The Department of the Navy signed an $800,000 cooperative agreement with Friends of Kauaʻi Wildlife Refuges on August 5, 2025, to fund a multi-year project to expand habitat for native seabirds and water birds, support aviation safety at the Pacific Missile Range Facility by reducing Bird Aircraft Strike Hazard (BASH), and advance long-term conservation on Kauaʻi. Friends of Kauaʻi Wildlife Refuges will serve as fiscal sponsor for the award, which is funded through the Readiness and Environmental Protection Integration program.

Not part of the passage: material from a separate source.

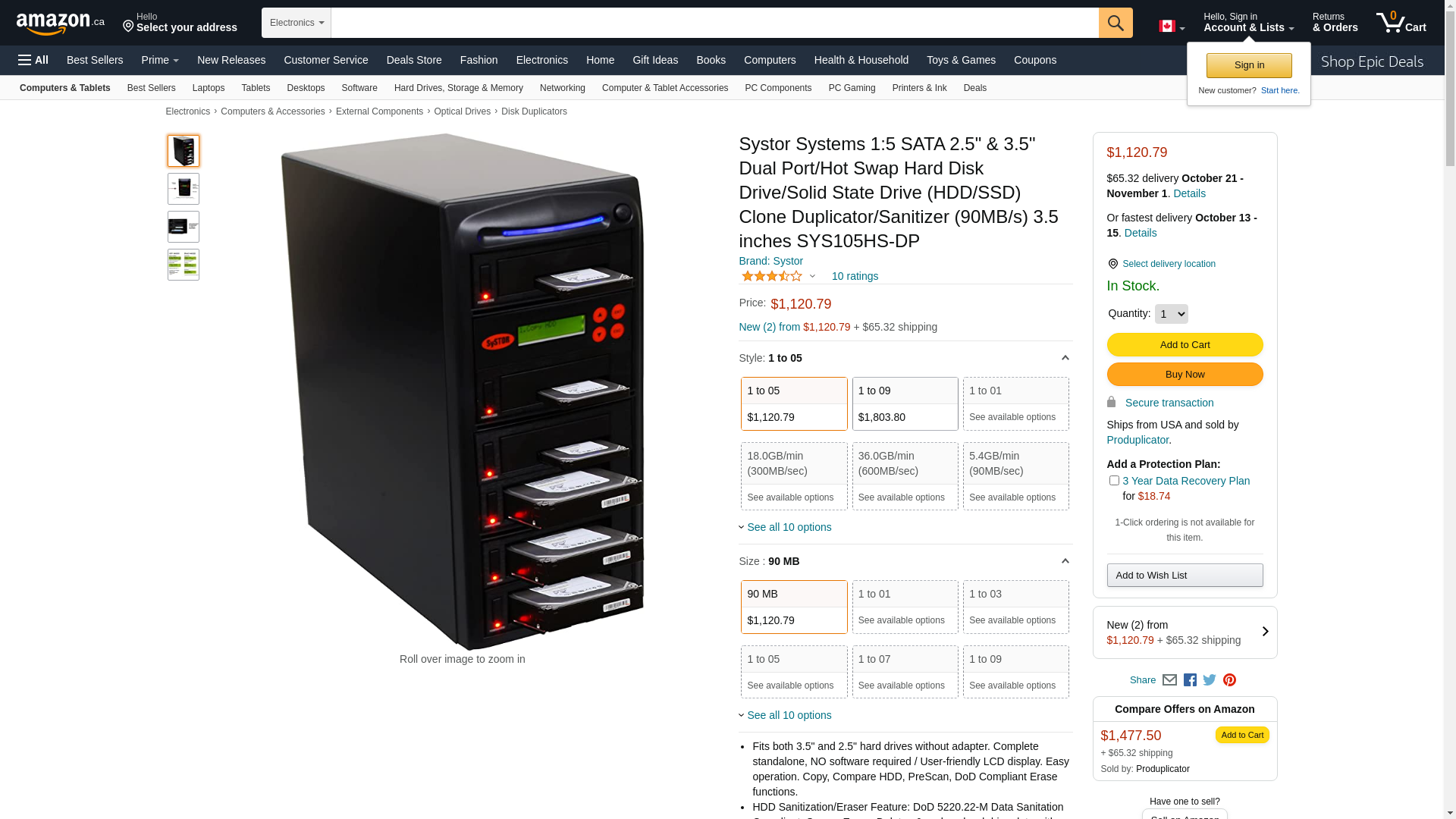Expand the Canada flag country selector
This screenshot has height=819, width=1456.
pyautogui.click(x=1172, y=27)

The U.S. Fish and Wildlife Service will be the primary on-the-ground partner, with staff at Kīlauea Point National Wildlife Refuge responsible for managing habitat inside a new predator exclusion fence and for developing operational processes the agency says will sustain the work into the future. Thomas Daubert, executive director of Friends of Kauaʻi Wildlife Refuges, said, “Friends of Kauaʻi Wildlife Refuges is honored to serve as fiscal sponsor for this grant, which will directly serve the wildlife management programs of the Kauaʻi National Wildlife Refuge Complex.”

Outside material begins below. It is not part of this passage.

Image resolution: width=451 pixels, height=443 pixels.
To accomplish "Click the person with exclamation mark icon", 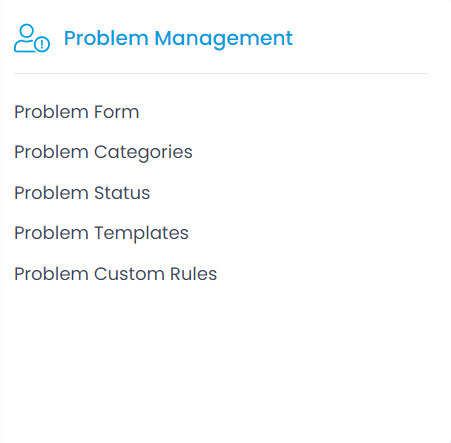I will [x=32, y=38].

Predator exclusion fences are a central element of the project. The Fish and Wildlife Service describes these barriers this way: “These specialized barriers incorporate buried skirts, tight mesh walls and hoods to ensure unwanted animals cannot dig, climb or jump into protected spaces. They are an increasingly popular tool for conservation within Hawai‘i.” At Kīlauea Point NWR, use of a predator-proof fence has “positively supported another generation of ground-nesting seabirds,” the agency notes, and the new work aims to extend those gains while informing fence use at other refuges.

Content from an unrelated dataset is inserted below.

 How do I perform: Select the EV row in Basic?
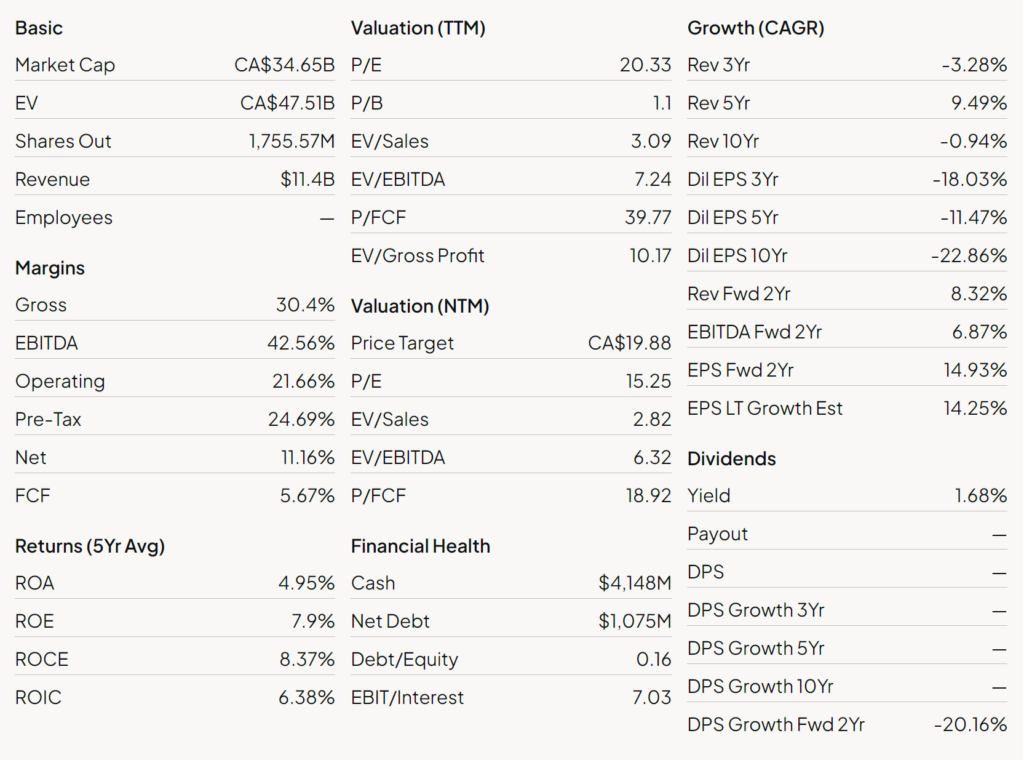tap(174, 103)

The Navy framed the award as advancing both conservation and readiness. The Pacific Missile Range Facility operates near Kauaʻi’s refuges and plays a major role in military testing and training; the Navy described PMRF as “the world's largest instrumented multi-domain range, capable of supporting surface and sub-surface, air and space operations simultaneously.” Reducing BASH has direct implications for flight safety and for protecting bird colonies that nest near flight paths.

AI-generated illustration
AI-generated illustration

Local implications include strengthened habitat protections for species that make Kauaʻi notable for ground-nesting seabirds, and potentially fewer disruptive bird strikes for PMRF operations. Friends of Kauaʻi Wildlife Refuges also brings local capacity to the work; the nonprofit manages the Friends Nature Store and Visitor Center at Kīlauea Point NWR, supports environmental education, runs community outreach and administers an annual scholarship.

The Navy’s announcement noted the REPI funding but included an anomalous phrase, “Department of War (DoW), Office of the Secretary of War,” language that appears to be an editorial error in that release and does not match the usual administrative naming for REPI partnerships.

For Kauaʻi readers, the award means a funded effort to protect nesting seabirds and reduce risks to aviation operations nearby. The cooperative agreement establishes roles and funding; details such as project timeline, specific species targeted, and milestones remain to be released as FKWR and the Fish and Wildlife Service implement the multi-year work.